**DOCUMENT EXCERPT**
--------------------
Meat grown using tissue engineering techniques, so-called ‘cultured meat’, would generate up to 96% lower greenhouse gas emissions than conventionally produced meat, according to a new study.
The analysis, carried out by scientists from Oxford University and the University of Amsterdam, also estimates that cultured meat would require 7-45% less energy to produce than the same volume of pork, sheep or beef. It would require more energy to produce than poultry but only a fraction of the land area and water needed to rear chickens.
--------------------
**EXCERPTED DATA**
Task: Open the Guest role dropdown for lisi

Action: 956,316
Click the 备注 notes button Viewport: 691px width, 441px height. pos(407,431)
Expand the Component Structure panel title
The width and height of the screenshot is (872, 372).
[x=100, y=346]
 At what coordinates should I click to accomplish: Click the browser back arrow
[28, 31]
--------------------
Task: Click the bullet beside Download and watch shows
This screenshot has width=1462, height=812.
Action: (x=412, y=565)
--------------------
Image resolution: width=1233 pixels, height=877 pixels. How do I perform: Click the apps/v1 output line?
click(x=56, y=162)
--------------------
**WHAT YOU WILL DO**
a: In the cultured meat passage, which types of conventionally produced meat is cultured meat compared against?
b: Could you extend the cultured meat passage, picking up after its final sentence?

**EXPECTED RESPONSES**
a: Pork, sheep, beef, poultry

b:
‘What our study found was that the environmental impacts of cultured meat could be substantially lower than those of meat produced in the conventional way,’ said Hanna Tuomisto of Oxford University’s Wildlife Conservation Research Unit, who led the research. ‘Cultured meat could potentially be produced with up to 96% lower greenhouse gas emissions, 45% less energy, 99% lower land use, and 96% lower water use than conventional meat.’
The researchers based their calculations on a process, using Cyanobacteria hydrolysate as a nutrient and energy source for growing muscle cells, that is being developed by co-author Dr Joost Teixeira de Mattos at the University of Amsterdam. At the moment this sort of tissue engineering technology is confined to the laboratory, but the researchers estimated what the various costs would be for producing 1000kg of cultured meat using a scaled-up version of the technology compared to the costs associated with livestock reared conventionally.